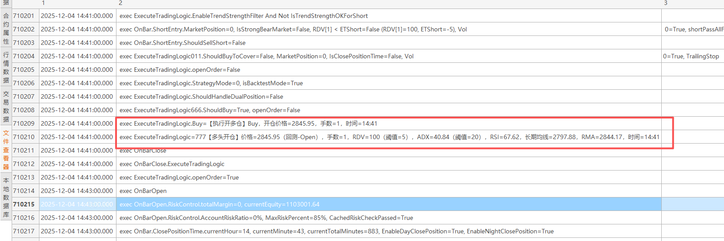Image resolution: width=724 pixels, height=241 pixels.
Task: Select the 文件查看器 side tab
Action: [6, 150]
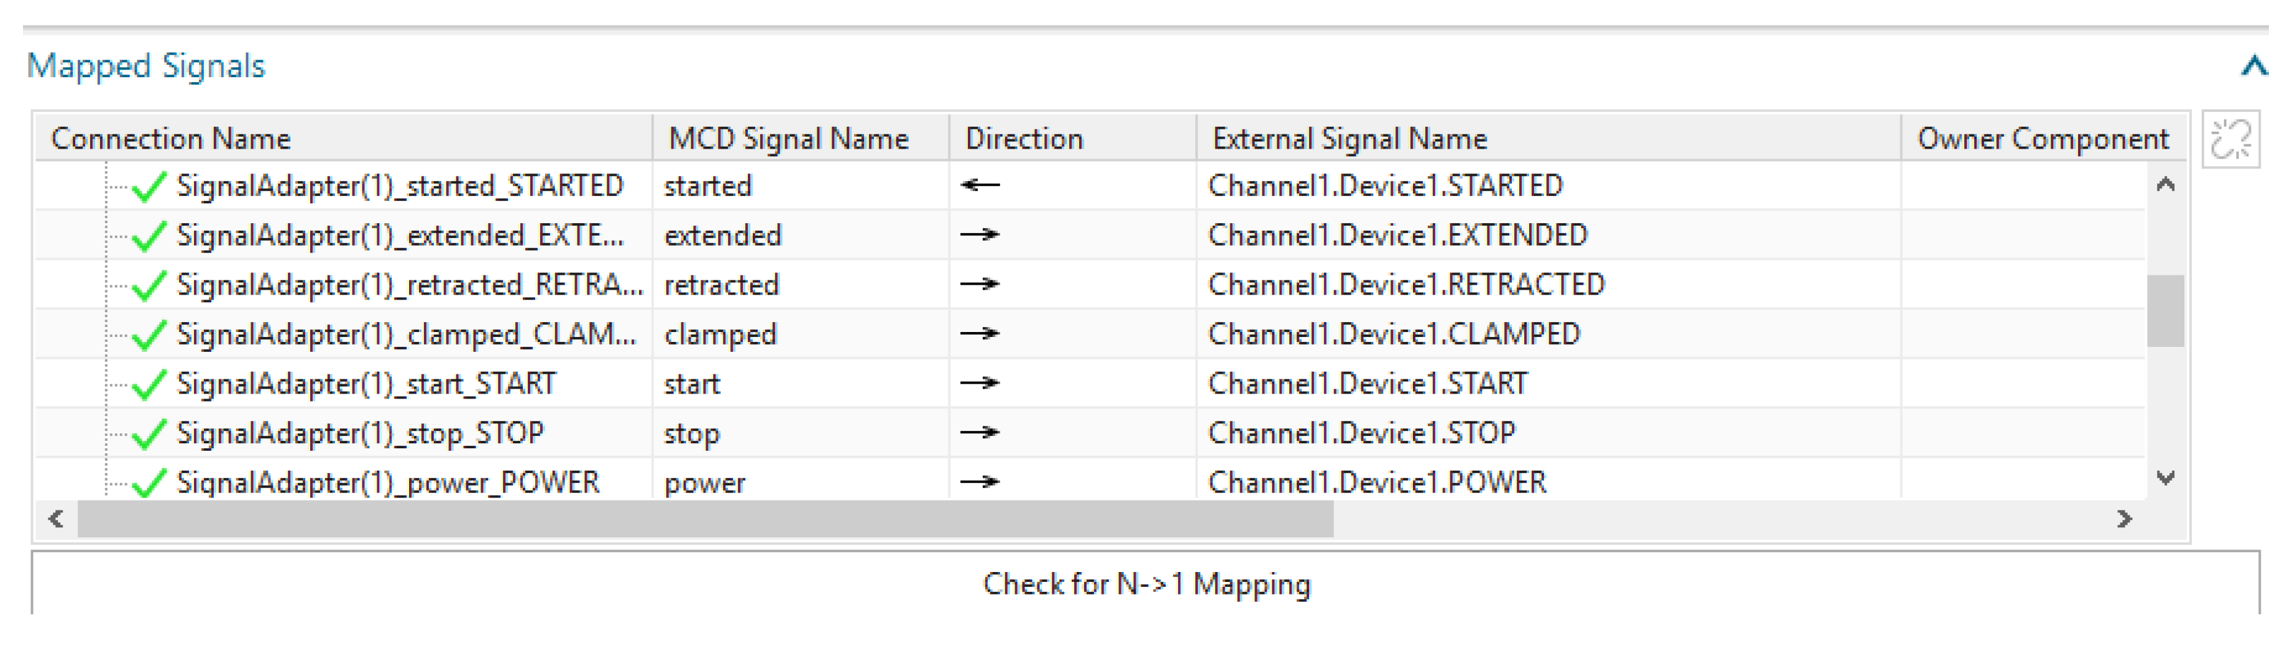Image resolution: width=2295 pixels, height=646 pixels.
Task: Click direction arrow in the clamped row
Action: (x=980, y=334)
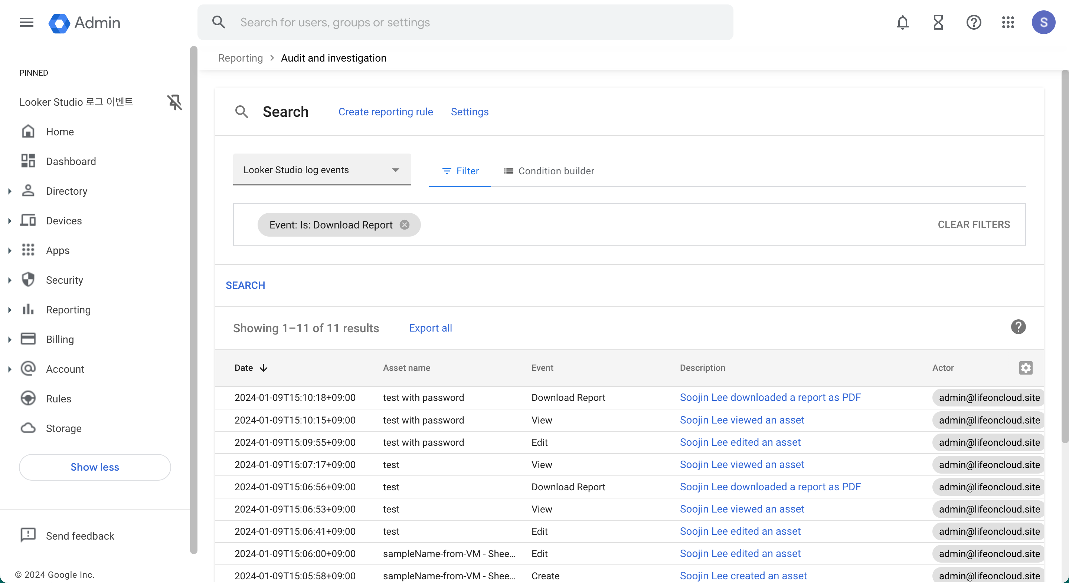
Task: Open the hamburger main menu
Action: [x=27, y=22]
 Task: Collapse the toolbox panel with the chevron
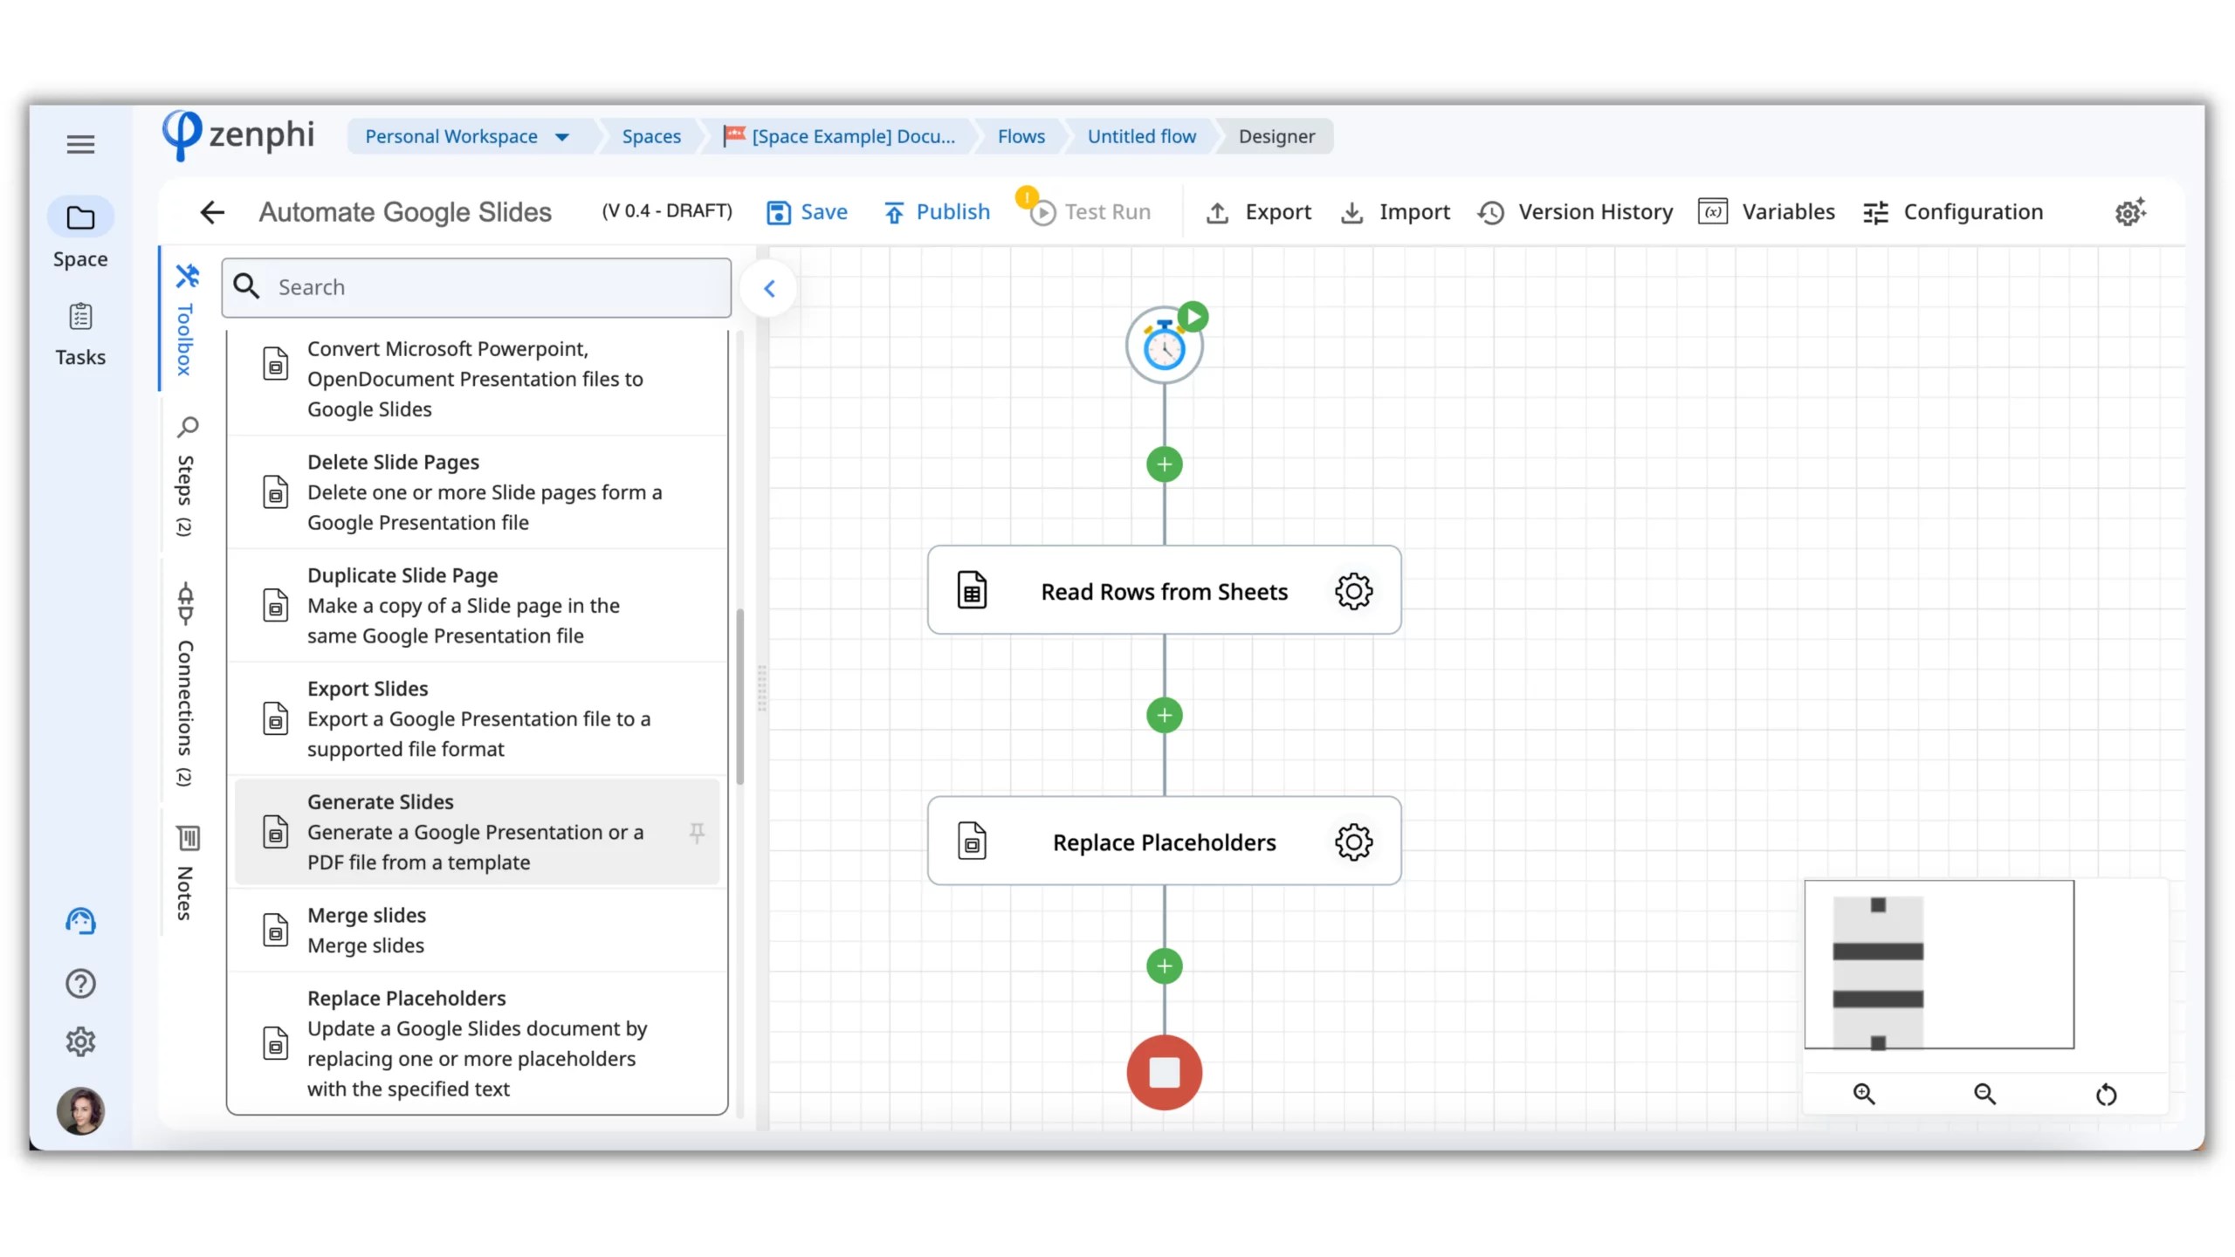coord(768,287)
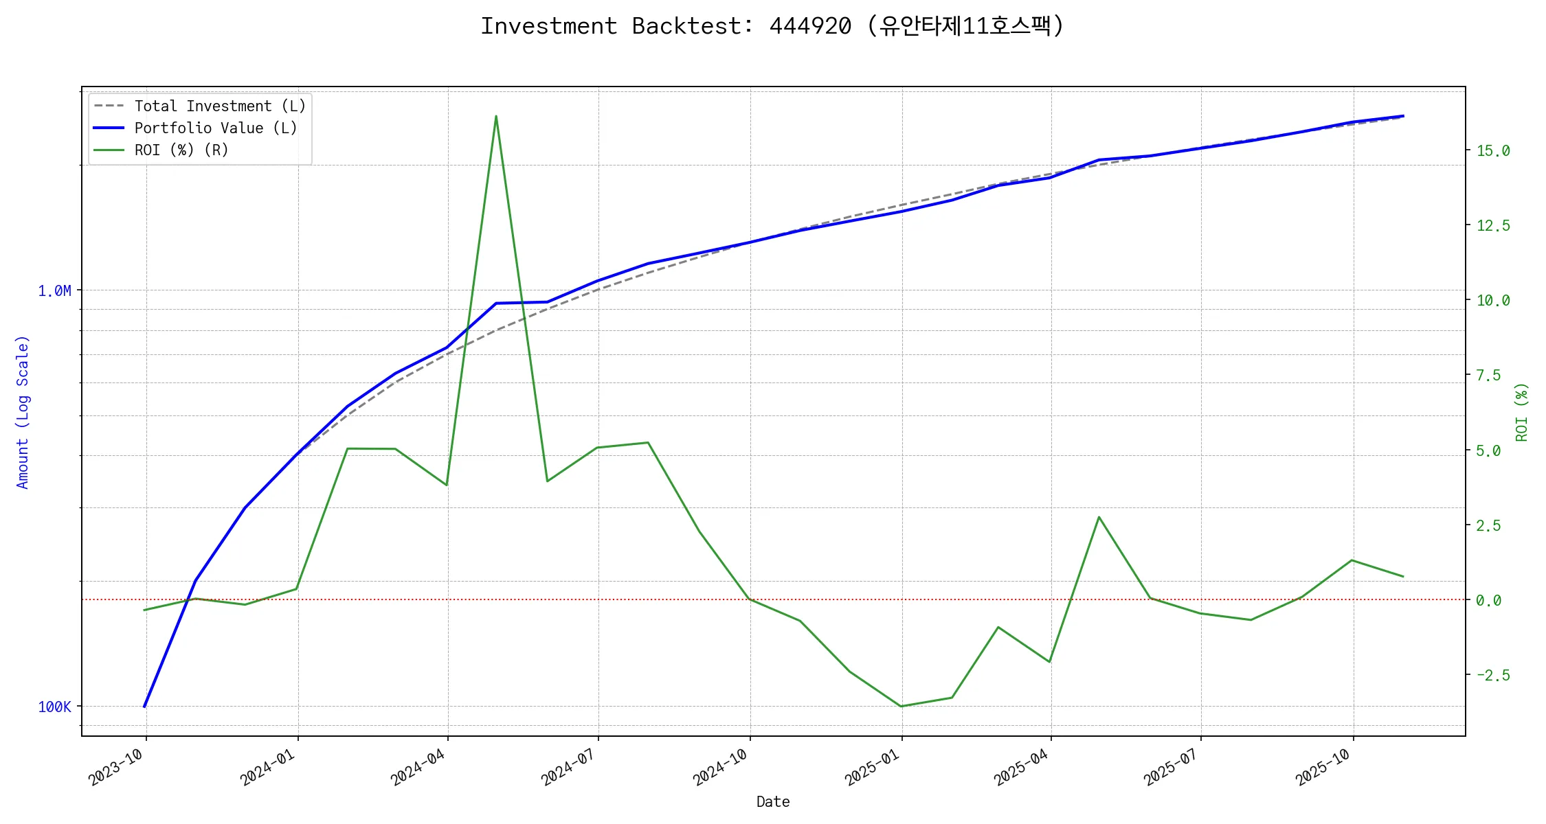Screen dimensions: 1546x824
Task: Click the ROI peak near 16 percent
Action: tap(496, 117)
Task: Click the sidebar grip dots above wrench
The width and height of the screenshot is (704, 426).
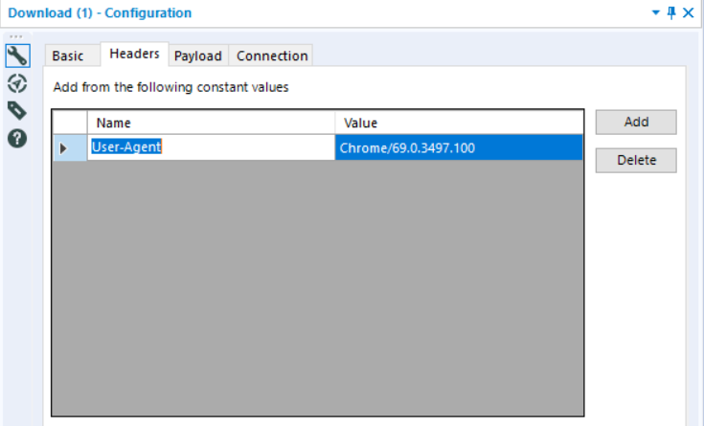Action: [x=15, y=37]
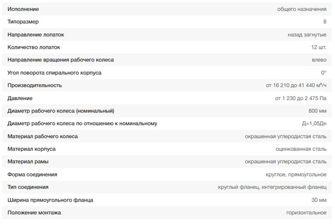This screenshot has height=224, width=335.
Task: Select the "от 16 210 до 41 440 м³/ч" value
Action: pyautogui.click(x=296, y=85)
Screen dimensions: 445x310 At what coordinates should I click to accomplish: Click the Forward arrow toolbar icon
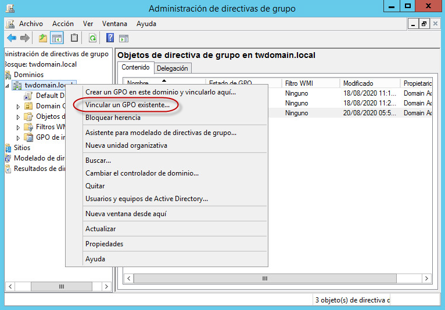coord(25,38)
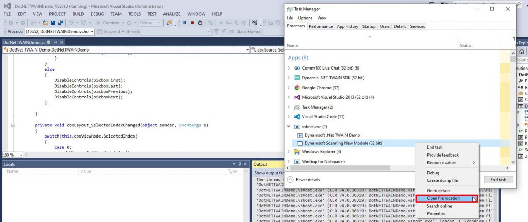
Task: Click the Visual Studio Code process icon
Action: point(297,116)
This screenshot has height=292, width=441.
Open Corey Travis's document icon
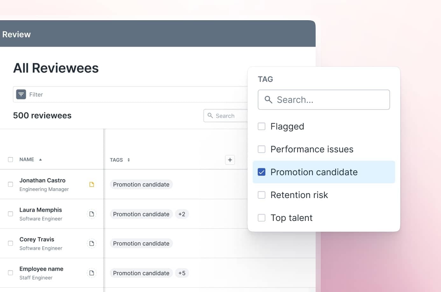tap(92, 243)
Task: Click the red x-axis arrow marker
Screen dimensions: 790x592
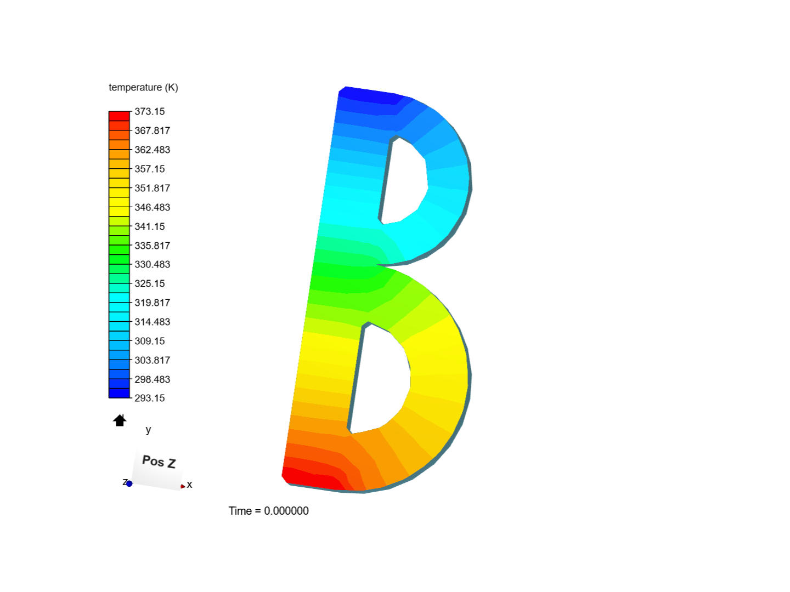Action: (182, 485)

### [WHAT IS EXPECTED]
Quote every line from the start down through the one containing "Action: tap(496, 117)", leaving out the pictures.

### [WRITTEN RESPONSE]
Image resolution: width=724 pixels, height=241 pixels.
Task: Select the 文件查看器 side tab
Action: [6, 150]
Image resolution: width=2295 pixels, height=646 pixels.
Task: Click direction arrow in the clamped row
Action: (x=980, y=334)
Task: Open the hamburger main menu
Action: [x=27, y=22]
 Task: Collapse the toolbox panel with the chevron
coord(768,287)
Screen dimensions: 1546x824
Task: Click the ROI peak near 16 percent
Action: tap(496, 117)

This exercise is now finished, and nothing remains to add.